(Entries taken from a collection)
☆ ☆ ☆ ☆ ☆

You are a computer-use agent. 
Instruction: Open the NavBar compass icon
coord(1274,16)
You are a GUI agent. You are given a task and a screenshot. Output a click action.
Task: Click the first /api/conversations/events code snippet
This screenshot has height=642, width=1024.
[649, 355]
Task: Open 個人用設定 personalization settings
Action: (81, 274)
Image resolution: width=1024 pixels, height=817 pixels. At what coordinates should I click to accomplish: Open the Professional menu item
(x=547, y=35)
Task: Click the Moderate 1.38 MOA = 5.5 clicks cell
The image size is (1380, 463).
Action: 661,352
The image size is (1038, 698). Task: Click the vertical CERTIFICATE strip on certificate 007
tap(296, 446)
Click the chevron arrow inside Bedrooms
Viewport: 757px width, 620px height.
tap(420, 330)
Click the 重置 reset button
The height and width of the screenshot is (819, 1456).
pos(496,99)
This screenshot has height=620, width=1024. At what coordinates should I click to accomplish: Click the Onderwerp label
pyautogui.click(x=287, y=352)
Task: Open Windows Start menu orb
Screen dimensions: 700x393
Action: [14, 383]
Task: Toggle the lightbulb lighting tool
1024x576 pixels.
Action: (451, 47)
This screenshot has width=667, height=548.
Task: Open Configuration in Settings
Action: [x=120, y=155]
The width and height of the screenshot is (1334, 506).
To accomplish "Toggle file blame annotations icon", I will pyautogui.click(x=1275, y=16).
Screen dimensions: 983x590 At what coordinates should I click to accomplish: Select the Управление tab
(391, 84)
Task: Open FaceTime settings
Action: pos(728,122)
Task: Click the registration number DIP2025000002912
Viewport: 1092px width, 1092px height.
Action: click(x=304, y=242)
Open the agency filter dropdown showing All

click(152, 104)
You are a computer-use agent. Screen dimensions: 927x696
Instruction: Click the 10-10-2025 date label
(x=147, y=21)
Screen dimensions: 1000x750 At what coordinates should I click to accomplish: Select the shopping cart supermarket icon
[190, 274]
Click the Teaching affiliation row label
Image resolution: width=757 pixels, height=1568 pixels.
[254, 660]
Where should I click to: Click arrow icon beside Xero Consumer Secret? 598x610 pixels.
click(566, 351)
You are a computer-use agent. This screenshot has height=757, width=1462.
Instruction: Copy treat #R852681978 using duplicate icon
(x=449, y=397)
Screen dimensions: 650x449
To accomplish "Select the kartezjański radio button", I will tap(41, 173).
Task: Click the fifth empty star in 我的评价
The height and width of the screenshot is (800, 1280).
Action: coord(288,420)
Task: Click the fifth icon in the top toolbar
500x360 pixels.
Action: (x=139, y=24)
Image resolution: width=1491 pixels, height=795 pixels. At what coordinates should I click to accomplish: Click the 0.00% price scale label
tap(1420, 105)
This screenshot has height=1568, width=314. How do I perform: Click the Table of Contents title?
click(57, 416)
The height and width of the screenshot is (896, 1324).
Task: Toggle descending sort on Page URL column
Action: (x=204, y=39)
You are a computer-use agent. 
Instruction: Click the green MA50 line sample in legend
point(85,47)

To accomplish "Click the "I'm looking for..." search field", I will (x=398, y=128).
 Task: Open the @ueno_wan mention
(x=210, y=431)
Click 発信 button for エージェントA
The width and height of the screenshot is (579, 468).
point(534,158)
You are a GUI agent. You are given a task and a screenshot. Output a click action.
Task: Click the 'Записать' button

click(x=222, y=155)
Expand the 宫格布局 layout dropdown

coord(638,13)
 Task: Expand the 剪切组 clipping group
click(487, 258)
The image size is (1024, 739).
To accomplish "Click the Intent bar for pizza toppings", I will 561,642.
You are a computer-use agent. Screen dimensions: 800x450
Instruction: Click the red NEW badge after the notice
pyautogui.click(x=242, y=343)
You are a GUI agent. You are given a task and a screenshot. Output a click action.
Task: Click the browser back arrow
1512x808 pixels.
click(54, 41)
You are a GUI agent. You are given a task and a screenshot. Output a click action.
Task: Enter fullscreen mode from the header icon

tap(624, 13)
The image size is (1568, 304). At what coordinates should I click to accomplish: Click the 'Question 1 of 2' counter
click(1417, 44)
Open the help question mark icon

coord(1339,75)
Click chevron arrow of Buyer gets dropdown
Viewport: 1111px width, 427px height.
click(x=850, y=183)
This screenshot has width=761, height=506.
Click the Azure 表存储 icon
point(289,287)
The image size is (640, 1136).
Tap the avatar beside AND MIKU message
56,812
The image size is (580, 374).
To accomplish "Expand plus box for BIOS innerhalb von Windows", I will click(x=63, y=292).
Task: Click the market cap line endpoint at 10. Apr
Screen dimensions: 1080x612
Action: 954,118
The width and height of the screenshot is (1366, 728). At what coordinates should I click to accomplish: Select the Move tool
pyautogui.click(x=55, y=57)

☆ ☆ ☆ ☆ ☆

— Directions —
Gather each line in these records that contains the string "fifth".

— Final answer —
Task: Click the fifth empty star in 我的评价
Task: Click the fifth icon in the top toolbar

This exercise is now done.